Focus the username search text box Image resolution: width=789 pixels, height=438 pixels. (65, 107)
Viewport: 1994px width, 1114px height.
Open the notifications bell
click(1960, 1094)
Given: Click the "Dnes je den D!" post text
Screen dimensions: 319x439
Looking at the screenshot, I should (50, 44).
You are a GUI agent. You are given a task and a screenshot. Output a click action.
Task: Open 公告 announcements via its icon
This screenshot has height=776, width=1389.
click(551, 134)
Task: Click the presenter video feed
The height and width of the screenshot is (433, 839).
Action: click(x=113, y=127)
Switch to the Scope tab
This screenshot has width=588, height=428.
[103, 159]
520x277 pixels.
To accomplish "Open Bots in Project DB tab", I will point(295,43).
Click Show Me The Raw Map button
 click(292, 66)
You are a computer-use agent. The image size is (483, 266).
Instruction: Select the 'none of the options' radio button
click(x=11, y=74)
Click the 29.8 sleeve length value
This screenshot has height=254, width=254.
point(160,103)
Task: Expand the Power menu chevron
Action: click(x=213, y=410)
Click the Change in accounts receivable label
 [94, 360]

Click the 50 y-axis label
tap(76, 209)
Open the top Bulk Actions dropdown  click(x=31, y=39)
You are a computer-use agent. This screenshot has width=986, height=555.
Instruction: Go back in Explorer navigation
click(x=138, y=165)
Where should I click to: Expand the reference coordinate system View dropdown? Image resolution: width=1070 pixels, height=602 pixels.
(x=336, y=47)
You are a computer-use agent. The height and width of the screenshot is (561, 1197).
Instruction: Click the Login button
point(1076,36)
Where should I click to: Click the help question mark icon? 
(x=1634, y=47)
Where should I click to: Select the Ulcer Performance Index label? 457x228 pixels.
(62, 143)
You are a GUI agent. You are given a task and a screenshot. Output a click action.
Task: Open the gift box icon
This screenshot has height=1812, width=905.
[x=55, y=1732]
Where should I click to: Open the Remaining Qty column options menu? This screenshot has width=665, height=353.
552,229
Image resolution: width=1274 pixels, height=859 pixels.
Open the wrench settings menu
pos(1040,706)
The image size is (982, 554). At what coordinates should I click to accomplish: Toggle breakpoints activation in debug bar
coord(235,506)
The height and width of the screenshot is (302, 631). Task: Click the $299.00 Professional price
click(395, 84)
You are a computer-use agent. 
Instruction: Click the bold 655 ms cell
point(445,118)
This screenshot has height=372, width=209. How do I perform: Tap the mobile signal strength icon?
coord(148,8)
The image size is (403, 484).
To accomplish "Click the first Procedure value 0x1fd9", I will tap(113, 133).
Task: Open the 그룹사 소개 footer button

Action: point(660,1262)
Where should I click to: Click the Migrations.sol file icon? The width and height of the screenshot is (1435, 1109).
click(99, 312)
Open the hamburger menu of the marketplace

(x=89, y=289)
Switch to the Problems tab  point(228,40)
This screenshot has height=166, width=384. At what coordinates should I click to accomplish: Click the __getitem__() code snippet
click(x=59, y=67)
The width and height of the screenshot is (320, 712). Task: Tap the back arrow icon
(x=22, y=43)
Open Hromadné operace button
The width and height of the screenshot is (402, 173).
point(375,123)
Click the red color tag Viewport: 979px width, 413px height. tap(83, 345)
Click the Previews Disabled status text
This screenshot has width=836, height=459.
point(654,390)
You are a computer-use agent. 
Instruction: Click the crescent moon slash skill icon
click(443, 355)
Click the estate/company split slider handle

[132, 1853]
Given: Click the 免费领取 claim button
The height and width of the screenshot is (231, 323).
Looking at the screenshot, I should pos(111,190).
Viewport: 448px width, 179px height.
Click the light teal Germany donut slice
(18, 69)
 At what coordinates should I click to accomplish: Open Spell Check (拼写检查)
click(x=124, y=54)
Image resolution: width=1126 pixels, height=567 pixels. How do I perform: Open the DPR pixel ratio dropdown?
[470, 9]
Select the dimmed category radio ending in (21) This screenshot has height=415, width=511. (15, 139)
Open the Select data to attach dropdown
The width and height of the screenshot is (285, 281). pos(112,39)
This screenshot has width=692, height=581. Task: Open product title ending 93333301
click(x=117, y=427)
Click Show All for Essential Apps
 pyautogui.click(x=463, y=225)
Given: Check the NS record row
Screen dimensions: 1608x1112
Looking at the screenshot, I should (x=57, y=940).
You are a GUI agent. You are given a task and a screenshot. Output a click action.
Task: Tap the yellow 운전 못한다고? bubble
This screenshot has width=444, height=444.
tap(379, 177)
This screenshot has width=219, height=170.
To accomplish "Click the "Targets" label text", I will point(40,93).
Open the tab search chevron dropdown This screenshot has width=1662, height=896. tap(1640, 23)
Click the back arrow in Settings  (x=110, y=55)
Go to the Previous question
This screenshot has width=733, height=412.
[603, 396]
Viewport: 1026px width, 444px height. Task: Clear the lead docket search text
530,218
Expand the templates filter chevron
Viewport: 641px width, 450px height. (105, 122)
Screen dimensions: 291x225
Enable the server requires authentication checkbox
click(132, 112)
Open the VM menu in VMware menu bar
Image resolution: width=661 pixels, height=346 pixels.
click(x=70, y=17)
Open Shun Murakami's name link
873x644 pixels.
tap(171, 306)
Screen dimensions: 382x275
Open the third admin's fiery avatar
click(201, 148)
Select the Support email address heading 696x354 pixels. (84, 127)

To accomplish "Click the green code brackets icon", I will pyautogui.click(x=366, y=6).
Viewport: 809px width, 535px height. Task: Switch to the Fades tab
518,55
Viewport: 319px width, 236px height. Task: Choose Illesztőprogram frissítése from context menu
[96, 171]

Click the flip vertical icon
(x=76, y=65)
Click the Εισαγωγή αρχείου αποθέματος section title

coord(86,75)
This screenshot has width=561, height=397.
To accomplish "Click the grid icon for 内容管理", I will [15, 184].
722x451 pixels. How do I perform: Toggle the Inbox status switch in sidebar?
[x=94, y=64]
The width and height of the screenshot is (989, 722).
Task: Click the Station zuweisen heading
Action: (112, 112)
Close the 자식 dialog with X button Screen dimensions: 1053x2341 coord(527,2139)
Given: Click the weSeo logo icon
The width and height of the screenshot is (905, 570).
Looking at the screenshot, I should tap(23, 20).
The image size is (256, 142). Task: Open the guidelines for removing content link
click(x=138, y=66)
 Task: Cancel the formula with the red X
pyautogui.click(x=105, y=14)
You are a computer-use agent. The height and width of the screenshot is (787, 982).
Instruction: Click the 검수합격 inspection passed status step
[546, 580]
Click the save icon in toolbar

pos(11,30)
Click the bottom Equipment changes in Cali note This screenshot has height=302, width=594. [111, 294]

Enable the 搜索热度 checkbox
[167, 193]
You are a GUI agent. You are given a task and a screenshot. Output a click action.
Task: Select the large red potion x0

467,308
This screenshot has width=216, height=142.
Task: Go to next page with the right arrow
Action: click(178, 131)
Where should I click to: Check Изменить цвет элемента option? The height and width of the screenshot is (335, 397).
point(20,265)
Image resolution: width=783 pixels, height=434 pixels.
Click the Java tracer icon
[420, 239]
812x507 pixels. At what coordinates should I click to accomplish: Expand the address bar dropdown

* **The task**: Copy every item above word for word, keeping each line the same as it appears.

* **Output**:
Focus the username search text box Image resolution: width=789 pixels, height=438 pixels. (65, 107)
Viewport: 1994px width, 1114px height.
Open the notifications bell
click(1960, 1094)
Given: Click the "Dnes je den D!" post text
Screen dimensions: 319x439
Looking at the screenshot, I should (50, 44).
You are a GUI agent. You are given a task and a screenshot. Output a click action.
Task: Open 公告 announcements via its icon
This screenshot has height=776, width=1389.
click(551, 134)
Task: Click the presenter video feed
The height and width of the screenshot is (433, 839).
Action: click(x=113, y=127)
Switch to the Scope tab
This screenshot has width=588, height=428.
[103, 159]
520x277 pixels.
To accomplish "Open Bots in Project DB tab", I will point(295,43).
Click Show Me The Raw Map button
 click(292, 66)
You are a computer-use agent. The image size is (483, 266).
Instruction: Select the 'none of the options' radio button
click(x=11, y=74)
Click the 29.8 sleeve length value
This screenshot has height=254, width=254.
point(160,103)
Task: Expand the Power menu chevron
Action: click(x=213, y=410)
Click the Change in accounts receivable label
 [94, 360]

Click the 50 y-axis label
tap(76, 209)
Open the top Bulk Actions dropdown  click(x=31, y=39)
You are a computer-use agent. This screenshot has width=986, height=555.
Instruction: Go back in Explorer navigation
click(x=138, y=165)
Where should I click to: Expand the reference coordinate system View dropdown? Image resolution: width=1070 pixels, height=602 pixels.
(x=336, y=47)
You are a computer-use agent. The height and width of the screenshot is (561, 1197).
Instruction: Click the Login button
point(1076,36)
Where should I click to: Click the help question mark icon? 
(x=1634, y=47)
Where should I click to: Select the Ulcer Performance Index label? 457x228 pixels.
(62, 143)
You are a GUI agent. You are given a task and a screenshot. Output a click action.
Task: Open the gift box icon
This screenshot has height=1812, width=905.
[x=55, y=1732]
Where should I click to: Open the Remaining Qty column options menu? This screenshot has width=665, height=353.
552,229
Image resolution: width=1274 pixels, height=859 pixels.
Open the wrench settings menu
pos(1040,706)
The image size is (982, 554). At what coordinates should I click to accomplish: Toggle breakpoints activation in debug bar
coord(235,506)
The height and width of the screenshot is (302, 631). Task: Click the $299.00 Professional price
click(395, 84)
You are a computer-use agent. 
Instruction: Click the bold 655 ms cell
point(445,118)
This screenshot has height=372, width=209. How do I perform: Tap the mobile signal strength icon?
coord(148,8)
The image size is (403, 484).
To accomplish "Click the first Procedure value 0x1fd9", I will tap(113, 133).
Task: Open the 그룹사 소개 footer button

Action: point(660,1262)
Where should I click to: Click the Migrations.sol file icon? The width and height of the screenshot is (1435, 1109).
click(99, 312)
Open the hamburger menu of the marketplace

(x=89, y=289)
Switch to the Problems tab  point(228,40)
This screenshot has height=166, width=384. At what coordinates should I click to accomplish: Click the __getitem__() code snippet
click(x=59, y=67)
The width and height of the screenshot is (320, 712). Task: Tap the back arrow icon
(x=22, y=43)
Open Hromadné operace button
The width and height of the screenshot is (402, 173).
point(375,123)
Click the red color tag Viewport: 979px width, 413px height. tap(83, 345)
Click the Previews Disabled status text
This screenshot has width=836, height=459.
point(654,390)
You are a computer-use agent. 
Instruction: Click the crescent moon slash skill icon
click(443, 355)
Click the estate/company split slider handle

[132, 1853]
Given: Click the 免费领取 claim button
The height and width of the screenshot is (231, 323).
Looking at the screenshot, I should pos(111,190).
Viewport: 448px width, 179px height.
Click the light teal Germany donut slice
(18, 69)
 At what coordinates should I click to accomplish: Open Spell Check (拼写检查)
click(x=124, y=54)
Image resolution: width=1126 pixels, height=567 pixels. How do I perform: Open the DPR pixel ratio dropdown?
[470, 9]
Select the dimmed category radio ending in (21) This screenshot has height=415, width=511. (15, 139)
Open the Select data to attach dropdown
The width and height of the screenshot is (285, 281). pos(112,39)
This screenshot has width=692, height=581. Task: Open product title ending 93333301
click(x=117, y=427)
Click Show All for Essential Apps
 pyautogui.click(x=463, y=225)
Given: Check the NS record row
Screen dimensions: 1608x1112
Looking at the screenshot, I should (x=57, y=940).
You are a GUI agent. You are given a task and a screenshot. Output a click action.
Task: Tap the yellow 운전 못한다고? bubble
This screenshot has width=444, height=444.
tap(379, 177)
This screenshot has width=219, height=170.
To accomplish "Click the "Targets" label text", I will point(40,93).
Open the tab search chevron dropdown This screenshot has width=1662, height=896. tap(1640, 23)
Click the back arrow in Settings  (x=110, y=55)
Go to the Previous question
This screenshot has width=733, height=412.
[603, 396]
Viewport: 1026px width, 444px height. Task: Clear the lead docket search text
530,218
Expand the templates filter chevron
Viewport: 641px width, 450px height. (105, 122)
Screen dimensions: 291x225
Enable the server requires authentication checkbox
click(132, 112)
Open the VM menu in VMware menu bar
Image resolution: width=661 pixels, height=346 pixels.
click(x=70, y=17)
Open Shun Murakami's name link
873x644 pixels.
tap(171, 306)
Screen dimensions: 382x275
Open the third admin's fiery avatar
click(201, 148)
Select the Support email address heading 696x354 pixels. (84, 127)

To accomplish "Click the green code brackets icon", I will pyautogui.click(x=366, y=6).
Viewport: 809px width, 535px height. Task: Switch to the Fades tab
518,55
Viewport: 319px width, 236px height. Task: Choose Illesztőprogram frissítése from context menu
[96, 171]

Click the flip vertical icon
(x=76, y=65)
Click the Εισαγωγή αρχείου αποθέματος section title

coord(86,75)
This screenshot has width=561, height=397.
To accomplish "Click the grid icon for 内容管理", I will [15, 184].
722x451 pixels. How do I perform: Toggle the Inbox status switch in sidebar?
[x=94, y=64]
The width and height of the screenshot is (989, 722).
Task: Click the Station zuweisen heading
Action: (112, 112)
Close the 자식 dialog with X button Screen dimensions: 1053x2341 coord(527,2139)
Given: Click the weSeo logo icon
The width and height of the screenshot is (905, 570).
Looking at the screenshot, I should tap(23, 20).
The image size is (256, 142). Task: Open the guidelines for removing content link
click(x=138, y=66)
 Task: Cancel the formula with the red X
pyautogui.click(x=105, y=14)
You are a computer-use agent. The height and width of the screenshot is (787, 982).
Instruction: Click the 검수합격 inspection passed status step
[546, 580]
Click the save icon in toolbar

pos(11,30)
Click the bottom Equipment changes in Cali note This screenshot has height=302, width=594. [111, 294]

Enable the 搜索热度 checkbox
[167, 193]
You are a GUI agent. You are given a task and a screenshot. Output a click action.
Task: Select the large red potion x0

467,308
This screenshot has width=216, height=142.
Task: Go to next page with the right arrow
Action: click(178, 131)
Where should I click to: Check Изменить цвет элемента option? The height and width of the screenshot is (335, 397).
point(20,265)
Image resolution: width=783 pixels, height=434 pixels.
Click the Java tracer icon
[420, 239]
812x507 pixels. At what coordinates should I click to accomplish: Expand the address bar dropdown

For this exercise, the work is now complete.